The EPA’s Action Plan is divided into several categories: drinking water; clean up; enforcement; monitoring; research; and risk communications. Below are a few of the most significant short-term actions:

  • The EPA plans to move forward with establishing drinking water standards (MCLs) for PFOA and PFOS under the Safe Drinking Water Act (SDWA).
  • The EPA has initiated the regulatory development process for listing PFOA and PFOS as CERCLA hazardous substances, which would make it possible to hold responsible parties liable for remediation.
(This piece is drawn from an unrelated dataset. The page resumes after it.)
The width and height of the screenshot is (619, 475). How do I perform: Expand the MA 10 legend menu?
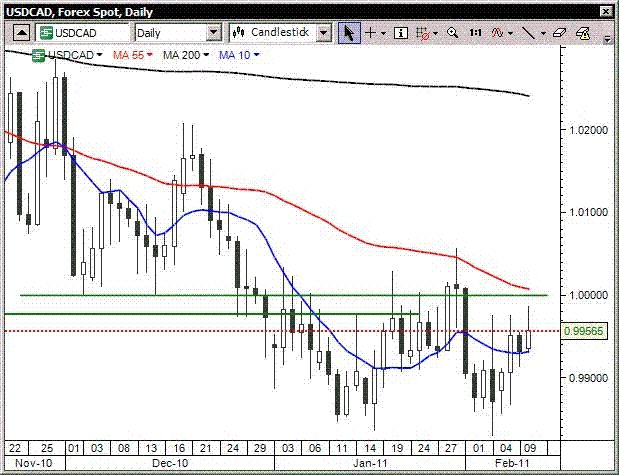[256, 54]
In the meantime, the EPA is in the process of developing interim recommendations for addressing groundwater contaminated with PFOA and PFOS to address cleanup goals before these chemicals are added to the hazardous substance list. 
  • The EPA plans to develop interim cleanup recommendations in 2019 to address groundwater contaminated with PFOA and PFOS. According to the agency, the recommendations will provide a starting point for making site-specific cleanup decisions and may be considered for federal facility and private-party cleanup under CERCLA, RCRA corrective action programs, and state cleanup programs, where appropriate.
  • The EPA plans to finalize toxicity assessments for PFBS and GenX chemicals in 2019 and draft toxicity assessments for five additional PFAS in 2020.
  • The EPA plans to continue its review new of PFAS chemicals and issue supplemental proposed Significant New Use Rules (SNUR), which would prohibits new uses for these chemicals until the EPA determines whether the significant new use presents an unreasonable risk and takes appropriate actions as required by Toxic Substances Control Act (TSCA) to address any unreasonable risk.
  • The EPA plans to rely on state and local authorities to pursue enforcement actions involving PFAS contamination. However, the agency may step in when contamination poses an imminent and substantial endangerment to public health or welfare.
  • The EPA plans to expand current drinking water Method 537 to include GenX and other PFAS, as well as develop new methods for detecting short-chain PFAS.

NJDEP’s Response

The NJDEP joined environmental groups in criticizing the EPA for not taking more aggressive and expeditious action. “The U.S. Environmental Protection Agency’s announcement today is disappointing at a time when there is a critical need to address perfluoroalkyl and polyfluoroalkyl substances (PFAS) known to be present in America’s drinking water,” NJDEP said in a press statement. “The Trump Administration is leaving millions of Americans exposed to harmful chemicals for too long by choosing a drawn-out process that will delay establishing a federal maximum contaminant level (MCL) for PFAS.”

What’s Next?

The majority of the EPA’s proposed actions require additional public input and final agency action, which means the federal regulation of PFAS is not yet imminent.  The attorneys of Scarinci Hollenbeck’s Environmental Law Group will continue to monitor the EPA and NJDEP actions to address PFAS and post updates as they become available.